Nonostante l'intensificazione dei rapporti tra le forze dell’ordine tedesche e quelle italiane che ha portato a diverse operazioni antimafia internazionali, il principale problema in Germania è la scarsa consapevolezza della presenza mafiosa sia da parte dell'opinione pubblica, sia delle autorità tedesche, anzitutto per un ritardo culturale nel classificare le mafie italiane come un problema etnico tipicamente italiano, senza grandi effetti sul tessuto sociale, economico, politico e culturale tedesco.

A questo si aggiunge che in Germania, al contrario che in Italia, non esiste una legge che condanni penalmente l'appartenenza a un'associazione di stampo mafioso come il 416-bis, così come è assente la confisca dei beni. Le organizzazioni mafiose italiane quindi hanno maggiore libertà di movimento che in Italia, nonostante, all'indomani della Strage di Duisburg, fosse nata anche un'associazione antimafia ad hoc, Mafia? Nein Danke!, impegnata nella sensibilizzazione della società civile tedesca sul tema, e siano oggi diverse le realtà che hanno acceso i riflettori sulla presenza mafiosa, soprattutto della 'ndrangheta, in Germania.

Cosa Nostra in Germania

La Germania non fu mai una destinazione privilegiata delle famiglie mafiose più potenti di Cosa Nostra, che privilegiavano anzitutto gli Stati Uniti e il Sud America. Furono invece le famiglie delle altre province siciliane, oppure esponenti della Stidda, a sceglierla come obiettivo per le proprie strategie di espansione all'estero.

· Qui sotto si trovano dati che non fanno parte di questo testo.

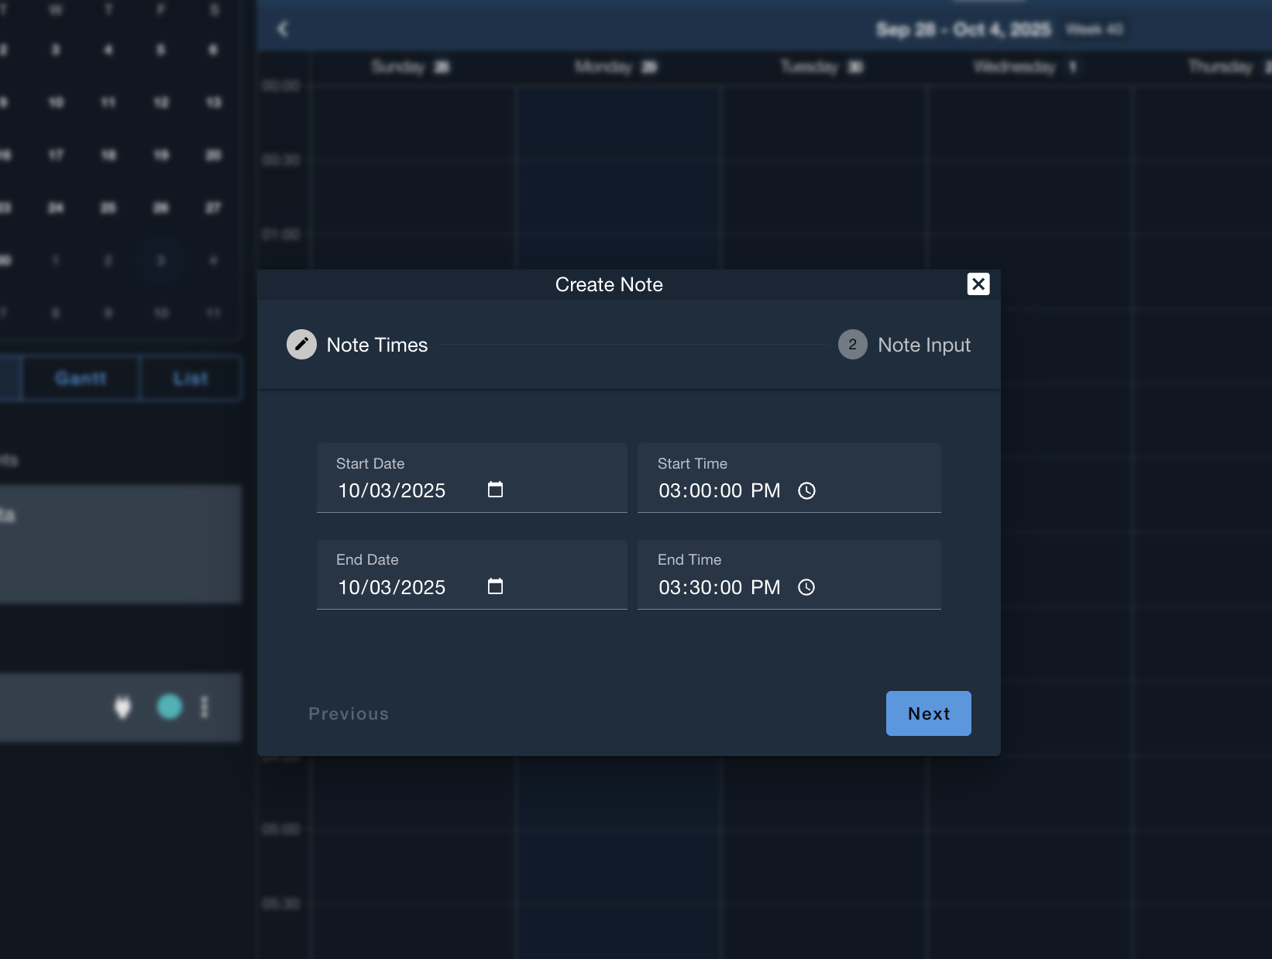This screenshot has height=959, width=1272.
Task: Select the Note Times step label
Action: click(x=377, y=345)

Questa presenza risale agli anni Ottanta del Novecento, quando le famiglie del mandamento di Niscemi inviarono in territorio tedesco i cosiddetti "reggenti", con il compito di mantenere saldi collegamenti con i clan di origine[4]. Sfruttando la loro presenza sul territorio, i reggenti crearono delle vere e proprie reti logistiche che, stando nell'ombra, poterono essere utilizzate in molti modi, anzitutto nascondendo latitanti e poi gestire in tranquillità il traffico di droga.

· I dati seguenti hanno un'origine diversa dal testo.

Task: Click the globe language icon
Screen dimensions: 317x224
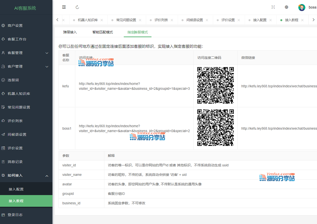Action: (x=286, y=7)
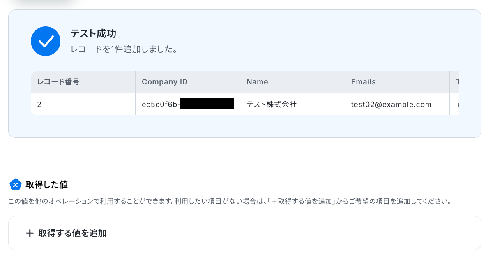
Task: Select the Company ID column header
Action: [x=188, y=82]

La pista tedesca di Borsellino

Nel 1992, poco prima di morire, Paolo Borsellino stava seguendo una “pista tedesca”, nell'ambito delle indagini che riguardavano l'omicidio di Rosario Livatino, ucciso dalla Stidda, e quello del Maresciallo dei Carabinieri Giuliano Guazzelli, inizialmente attribuito sempre alla Stidda ma poi rivelatosi opera di Cosa Nostra. Lo confermò anche l'allora capo della Bundeskriminalamt (un reparto delle forze di polizia tedesche), Hans Ludwig Zachert: Borsellino diede informazioni per catturare dei mafiosi nel Nordreno-Vestfalia e nel Baden-Württemberg[5]. Borsellino confidò che “che aveva capito tutto su Agrigento”, ma poco dopo venne ucciso nella Strage di Via D'Amelio.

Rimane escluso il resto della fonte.